1.1 Key differences between versions 1.6.2x and 2.0.x

1.     Master host(s) configuration is done solely via DNS – it is no longer possible to list master(s) IP address(es) in clients’ and Chunkservers’ configuration; default name for master domain is mfsmaster, it can be changed in configuration files;


2. In Pro version Metaloggers become optional, they can be replaced by additional Master Servers; in Community Edition it is still strongly recommended to set up Metaloggers.


3. Mfsmetarestore tool is no longer present in the system; instead, it is enough to start the master process with -a switch;

4. Configuration files now sit in mfs subdirectory inside the /etc directory (this change was introduced in 1.6.27).


1.2   Many Master Servers – how does it work?


In previous MooseFS versions you had only one master process and any number of Metaloggers. In the event of master failure, system administrator was able to retrieve ”metadata” information from the Metalogger and start a new master (on a new machine, if necessary), so the file system was up and running again. But this was always causing the system to be unavailable to clients for a period of time and required manual work to bring it back up.


New MooseFS Pro version introduces many Master Servers working together in multiple roles. One role is ”leader”. The Leader Master is acting as it used to for the Chunkservers and clients. There is never more than one leader in any working system.

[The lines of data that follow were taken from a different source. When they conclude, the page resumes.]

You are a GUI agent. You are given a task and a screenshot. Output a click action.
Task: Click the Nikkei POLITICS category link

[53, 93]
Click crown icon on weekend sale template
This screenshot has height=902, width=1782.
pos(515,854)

The other role is ”follower”. The follower master is doing what Metaloggers used to do – it downloads metadata from the leader master and keeps it. But unlike a Metalogger, if a leader master stops working, a follower master is immediately ready to take on the role of leader. If the leader master fails, a new candidate for leader is chosen from the followers. The candidate assumes a role of ”elect”, that automatically converts to ”leader” as soon as more than half of the Chunkservers connect to elect. There can be more than one follower in the system


The whole switching operation is almost invisible to the system users, as it usually takes between a couple to a dozen or so seconds. When/if the former leader master starts working again, it assumes the role of follower. If a follower master fails, it has no effect on the whole system. If such a master starts working again, it again assumes the role of follower.